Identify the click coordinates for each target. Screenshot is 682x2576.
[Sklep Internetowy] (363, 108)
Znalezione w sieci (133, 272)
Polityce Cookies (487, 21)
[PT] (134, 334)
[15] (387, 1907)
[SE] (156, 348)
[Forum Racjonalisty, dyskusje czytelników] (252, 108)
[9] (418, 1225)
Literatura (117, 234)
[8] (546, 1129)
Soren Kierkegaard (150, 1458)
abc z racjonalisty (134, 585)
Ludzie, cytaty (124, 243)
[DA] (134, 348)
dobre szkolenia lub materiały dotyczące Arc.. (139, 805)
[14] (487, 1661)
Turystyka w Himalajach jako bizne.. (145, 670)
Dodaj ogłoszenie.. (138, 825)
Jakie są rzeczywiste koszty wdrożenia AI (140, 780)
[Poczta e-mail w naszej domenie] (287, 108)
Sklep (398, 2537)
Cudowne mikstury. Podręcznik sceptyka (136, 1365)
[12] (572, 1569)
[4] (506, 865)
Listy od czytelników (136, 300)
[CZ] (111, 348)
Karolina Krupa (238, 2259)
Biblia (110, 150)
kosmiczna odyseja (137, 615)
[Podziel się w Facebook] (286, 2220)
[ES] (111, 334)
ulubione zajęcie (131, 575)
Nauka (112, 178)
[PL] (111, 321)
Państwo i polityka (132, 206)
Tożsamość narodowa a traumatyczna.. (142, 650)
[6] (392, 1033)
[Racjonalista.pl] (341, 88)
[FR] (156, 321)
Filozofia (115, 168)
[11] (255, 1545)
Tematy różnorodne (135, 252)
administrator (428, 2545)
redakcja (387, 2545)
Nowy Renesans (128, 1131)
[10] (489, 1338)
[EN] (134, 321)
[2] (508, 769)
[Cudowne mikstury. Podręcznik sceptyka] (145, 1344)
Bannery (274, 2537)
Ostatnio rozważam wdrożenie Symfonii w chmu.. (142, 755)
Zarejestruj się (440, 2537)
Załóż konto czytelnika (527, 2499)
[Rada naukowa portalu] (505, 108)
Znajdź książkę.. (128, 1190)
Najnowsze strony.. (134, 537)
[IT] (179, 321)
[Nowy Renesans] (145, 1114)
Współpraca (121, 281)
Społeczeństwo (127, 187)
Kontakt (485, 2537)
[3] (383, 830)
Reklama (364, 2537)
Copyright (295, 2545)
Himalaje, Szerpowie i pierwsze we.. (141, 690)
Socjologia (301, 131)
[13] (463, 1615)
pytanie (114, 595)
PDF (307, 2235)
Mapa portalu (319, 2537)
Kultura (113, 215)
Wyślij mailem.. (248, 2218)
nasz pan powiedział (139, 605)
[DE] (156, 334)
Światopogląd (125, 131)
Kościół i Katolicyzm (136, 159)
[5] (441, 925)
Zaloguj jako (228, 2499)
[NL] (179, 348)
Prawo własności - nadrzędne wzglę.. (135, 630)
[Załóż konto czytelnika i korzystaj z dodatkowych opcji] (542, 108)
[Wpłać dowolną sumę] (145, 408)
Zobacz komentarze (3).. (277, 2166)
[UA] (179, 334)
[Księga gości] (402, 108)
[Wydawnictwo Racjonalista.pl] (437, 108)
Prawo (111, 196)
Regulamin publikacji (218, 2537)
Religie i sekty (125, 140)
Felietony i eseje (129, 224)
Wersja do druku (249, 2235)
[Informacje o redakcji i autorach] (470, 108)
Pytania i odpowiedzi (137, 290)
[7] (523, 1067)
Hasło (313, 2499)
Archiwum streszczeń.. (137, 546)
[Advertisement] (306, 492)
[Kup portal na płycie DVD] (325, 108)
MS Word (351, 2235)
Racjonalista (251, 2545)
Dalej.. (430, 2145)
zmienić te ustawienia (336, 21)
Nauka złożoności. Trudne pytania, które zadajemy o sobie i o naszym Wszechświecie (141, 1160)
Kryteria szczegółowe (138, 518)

-=-=-

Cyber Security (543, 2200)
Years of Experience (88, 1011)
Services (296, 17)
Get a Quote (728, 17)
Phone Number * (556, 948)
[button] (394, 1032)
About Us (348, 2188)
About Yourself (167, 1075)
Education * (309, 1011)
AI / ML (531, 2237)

-=-=-

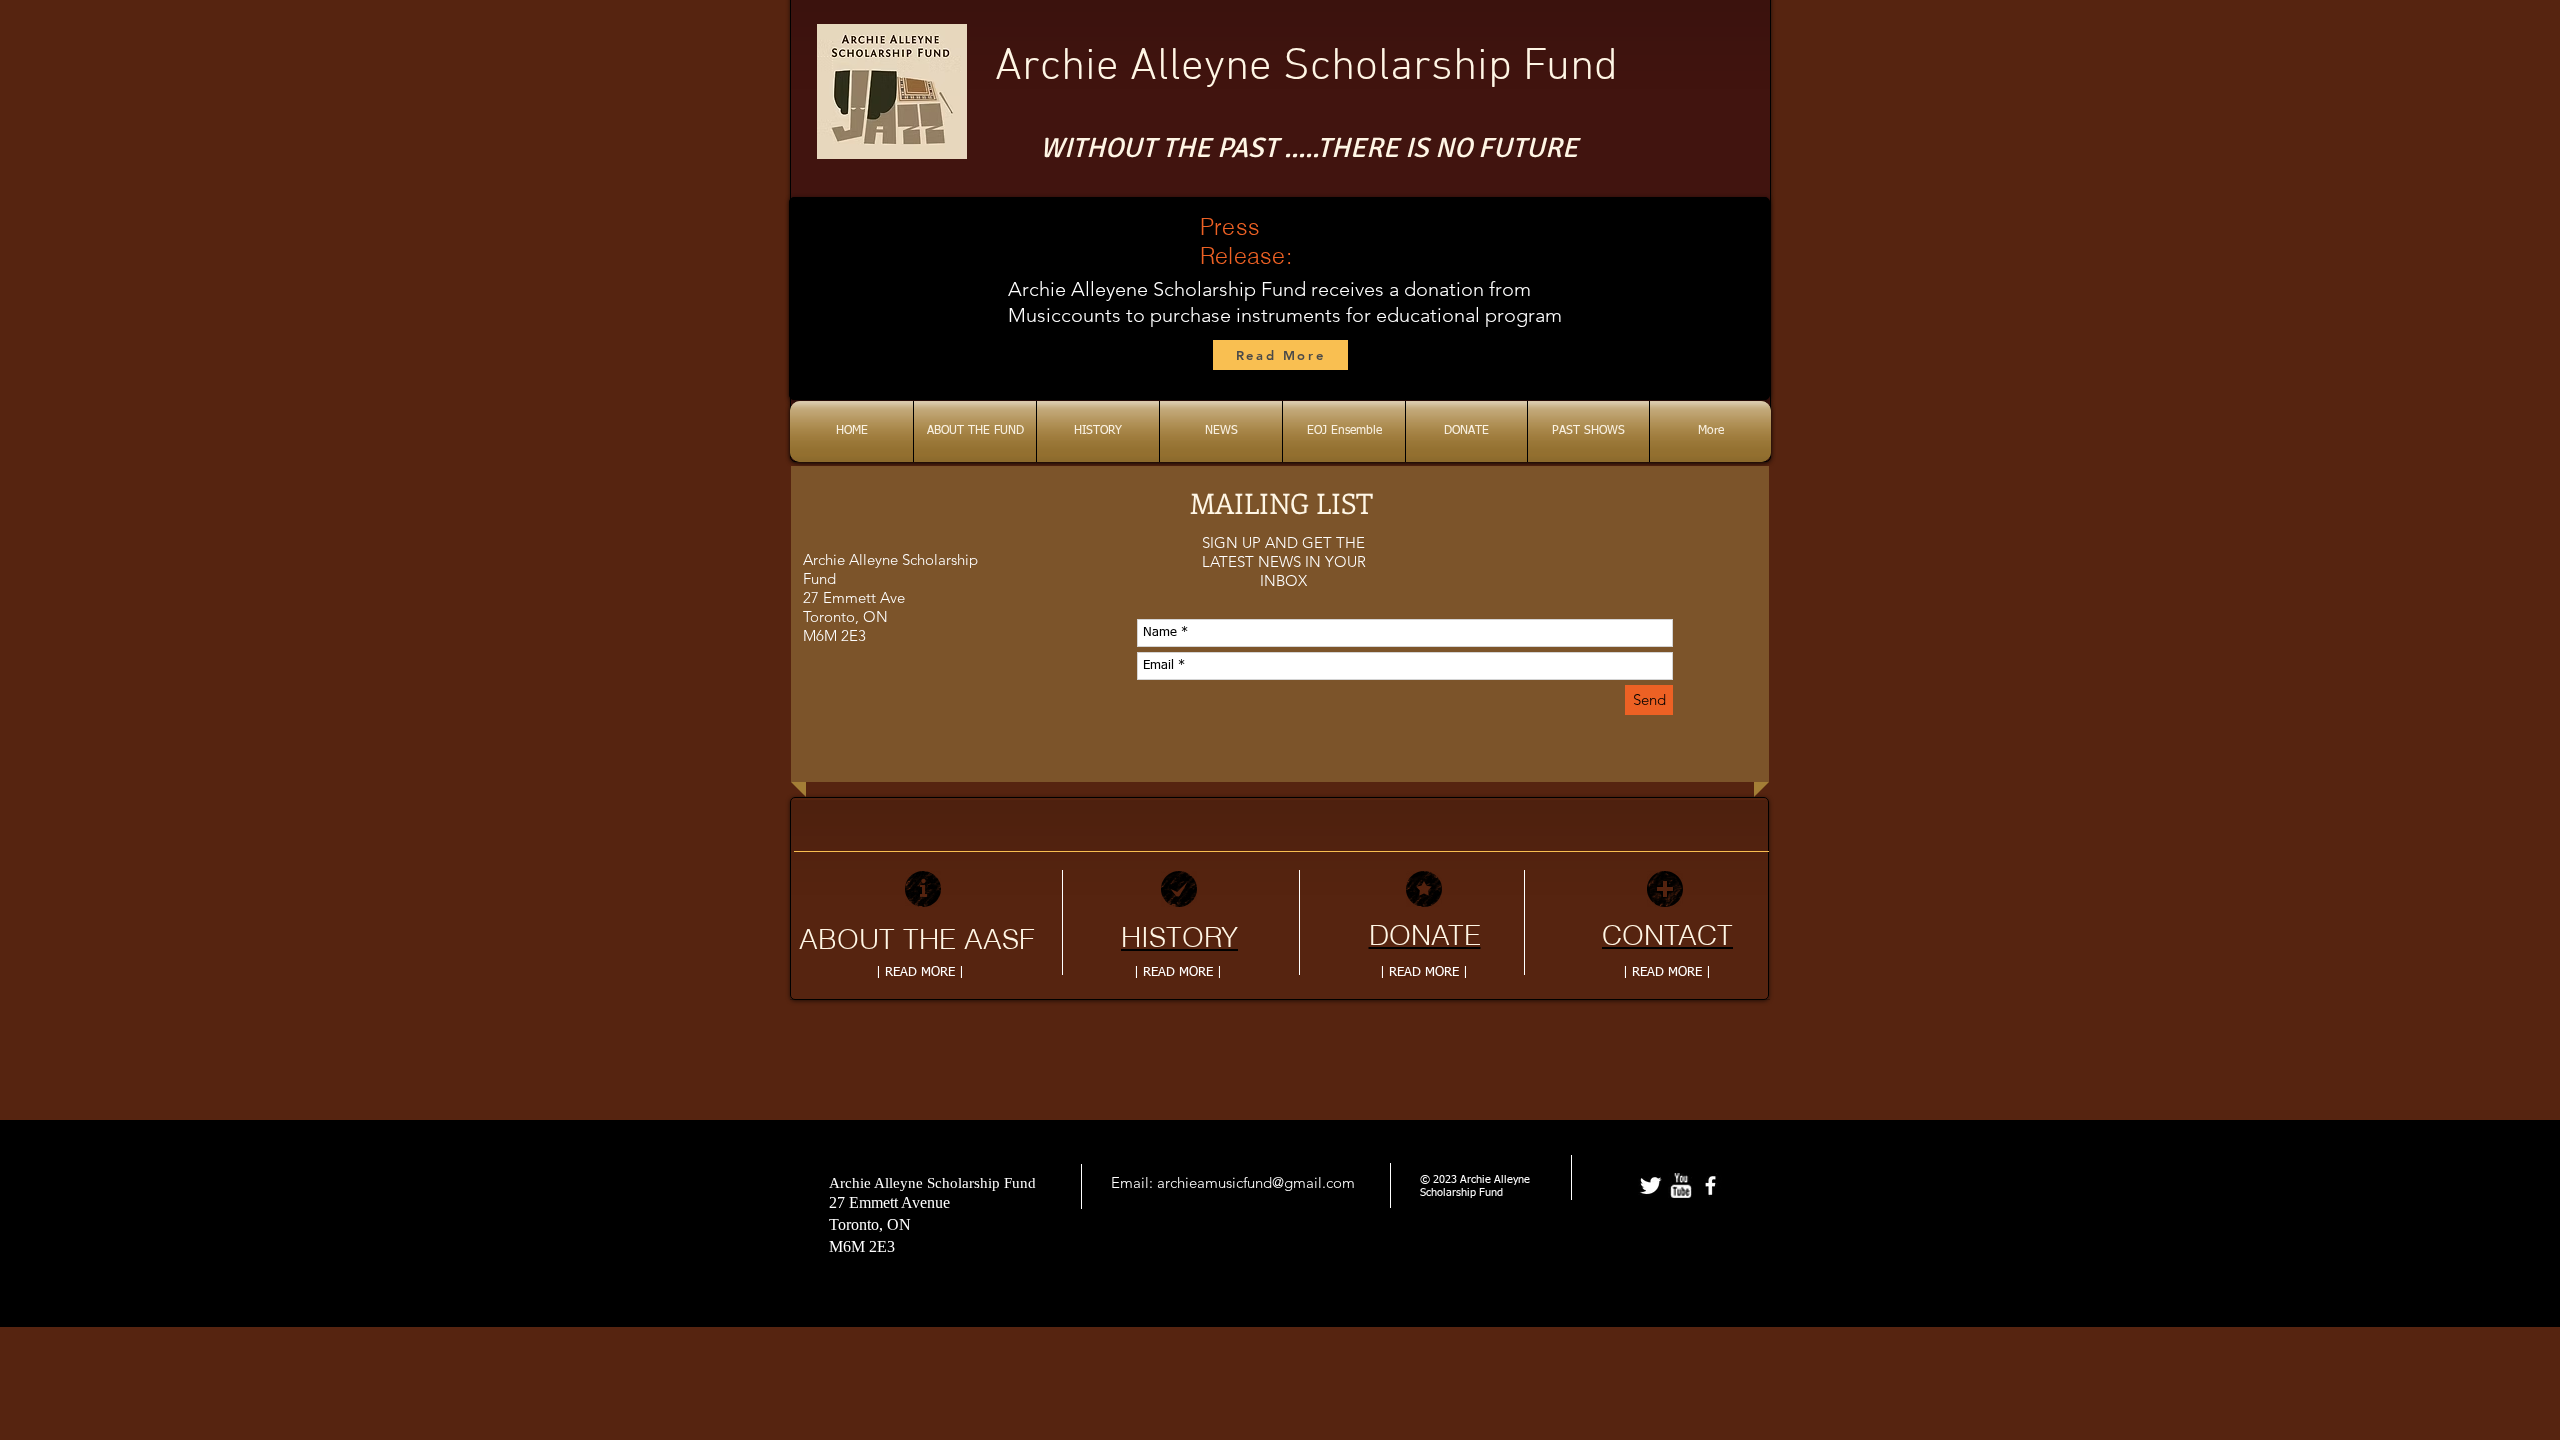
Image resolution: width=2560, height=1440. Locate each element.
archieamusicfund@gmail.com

-=-=-

## What you should do
Of the lines above, retype only those from the line containing "Regulamin publikacji (218, 2537)" through the line containing "zmienić te ustawienia (336, 21)", including both, exactly.

## Result of this task
Regulamin publikacji (218, 2537)
Religie i sekty (125, 140)
Felietony i eseje (129, 224)
Wersja do druku (249, 2235)
[Informacje o redakcji i autorach] (470, 108)
Pytania i odpowiedzi (137, 290)
[7] (523, 1067)
Hasło (313, 2499)
Archiwum streszczeń.. (137, 546)
[Advertisement] (306, 492)
[Kup portal na płycie DVD] (325, 108)
MS Word (351, 2235)
Racjonalista (251, 2545)
Dalej.. (430, 2145)
zmienić te ustawienia (336, 21)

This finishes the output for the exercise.